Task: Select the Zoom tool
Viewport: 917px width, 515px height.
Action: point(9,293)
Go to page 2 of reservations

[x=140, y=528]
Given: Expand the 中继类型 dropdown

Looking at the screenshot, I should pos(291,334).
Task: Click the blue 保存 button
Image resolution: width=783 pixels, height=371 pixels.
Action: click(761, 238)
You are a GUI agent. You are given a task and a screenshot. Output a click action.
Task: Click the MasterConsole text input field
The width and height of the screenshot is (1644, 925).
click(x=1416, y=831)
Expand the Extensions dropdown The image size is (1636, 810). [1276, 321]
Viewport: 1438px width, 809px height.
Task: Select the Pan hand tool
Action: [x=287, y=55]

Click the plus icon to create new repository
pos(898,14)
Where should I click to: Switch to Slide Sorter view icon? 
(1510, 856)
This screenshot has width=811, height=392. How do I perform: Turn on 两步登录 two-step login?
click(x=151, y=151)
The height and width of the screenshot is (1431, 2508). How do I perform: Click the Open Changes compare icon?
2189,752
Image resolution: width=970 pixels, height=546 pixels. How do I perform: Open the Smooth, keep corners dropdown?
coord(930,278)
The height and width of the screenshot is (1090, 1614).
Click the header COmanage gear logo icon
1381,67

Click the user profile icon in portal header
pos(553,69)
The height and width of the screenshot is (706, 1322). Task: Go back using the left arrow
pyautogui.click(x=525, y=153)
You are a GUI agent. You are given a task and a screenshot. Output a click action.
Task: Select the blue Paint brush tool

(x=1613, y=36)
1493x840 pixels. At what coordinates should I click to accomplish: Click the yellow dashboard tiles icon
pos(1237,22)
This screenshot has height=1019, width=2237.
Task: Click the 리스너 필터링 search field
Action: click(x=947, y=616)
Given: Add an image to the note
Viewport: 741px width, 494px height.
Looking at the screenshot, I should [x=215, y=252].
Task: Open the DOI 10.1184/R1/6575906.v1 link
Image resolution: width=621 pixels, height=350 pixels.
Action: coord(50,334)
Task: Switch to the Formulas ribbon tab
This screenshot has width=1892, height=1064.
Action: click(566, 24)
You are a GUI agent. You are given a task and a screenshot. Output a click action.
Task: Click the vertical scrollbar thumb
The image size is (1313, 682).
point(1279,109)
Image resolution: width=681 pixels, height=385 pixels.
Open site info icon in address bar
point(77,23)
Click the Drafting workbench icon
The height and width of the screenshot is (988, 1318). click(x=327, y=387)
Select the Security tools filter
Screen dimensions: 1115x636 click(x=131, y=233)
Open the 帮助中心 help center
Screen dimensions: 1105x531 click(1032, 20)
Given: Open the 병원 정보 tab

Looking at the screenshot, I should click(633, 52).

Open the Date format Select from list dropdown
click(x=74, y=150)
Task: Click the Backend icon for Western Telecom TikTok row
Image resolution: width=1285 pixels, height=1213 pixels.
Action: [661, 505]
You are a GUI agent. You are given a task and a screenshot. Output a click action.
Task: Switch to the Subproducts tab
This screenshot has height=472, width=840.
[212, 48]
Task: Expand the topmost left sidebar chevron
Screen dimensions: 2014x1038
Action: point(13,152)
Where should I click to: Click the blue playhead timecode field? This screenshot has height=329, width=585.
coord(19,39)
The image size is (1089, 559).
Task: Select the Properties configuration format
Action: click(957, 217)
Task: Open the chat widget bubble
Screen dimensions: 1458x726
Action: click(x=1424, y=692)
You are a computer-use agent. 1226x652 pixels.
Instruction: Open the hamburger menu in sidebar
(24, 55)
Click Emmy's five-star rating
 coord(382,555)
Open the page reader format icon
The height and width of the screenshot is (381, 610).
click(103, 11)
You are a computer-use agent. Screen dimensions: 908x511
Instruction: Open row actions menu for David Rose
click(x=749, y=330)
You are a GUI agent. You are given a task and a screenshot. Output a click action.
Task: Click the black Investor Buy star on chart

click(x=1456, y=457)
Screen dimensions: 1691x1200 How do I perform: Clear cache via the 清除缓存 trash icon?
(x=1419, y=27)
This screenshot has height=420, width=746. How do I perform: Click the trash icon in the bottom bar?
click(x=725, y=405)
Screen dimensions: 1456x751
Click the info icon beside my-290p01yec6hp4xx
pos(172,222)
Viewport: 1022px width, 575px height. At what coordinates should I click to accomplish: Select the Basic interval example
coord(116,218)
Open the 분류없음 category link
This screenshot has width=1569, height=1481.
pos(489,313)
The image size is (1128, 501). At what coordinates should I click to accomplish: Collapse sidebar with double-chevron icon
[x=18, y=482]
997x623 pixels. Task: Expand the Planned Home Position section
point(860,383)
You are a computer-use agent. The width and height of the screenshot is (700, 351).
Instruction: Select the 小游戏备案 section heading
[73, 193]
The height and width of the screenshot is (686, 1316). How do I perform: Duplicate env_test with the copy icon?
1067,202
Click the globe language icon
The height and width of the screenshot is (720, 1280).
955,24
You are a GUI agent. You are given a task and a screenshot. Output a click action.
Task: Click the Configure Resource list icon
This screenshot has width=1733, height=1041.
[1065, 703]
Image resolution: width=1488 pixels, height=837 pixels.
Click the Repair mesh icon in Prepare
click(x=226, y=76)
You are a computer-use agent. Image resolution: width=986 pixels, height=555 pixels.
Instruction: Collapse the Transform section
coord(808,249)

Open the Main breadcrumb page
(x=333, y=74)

> **Work instruction**: Search the entries for the word "computer". Copy each line where it appears.

> **Exercise answer**:
You are a computer-use agent. 1226x652 pixels.
You are a computer-use agent. Screen dimensions: 908x511
You are a computer-use agent. The width and height of the screenshot is (700, 351).
You are a computer-use agent. Image resolution: width=986 pixels, height=555 pixels.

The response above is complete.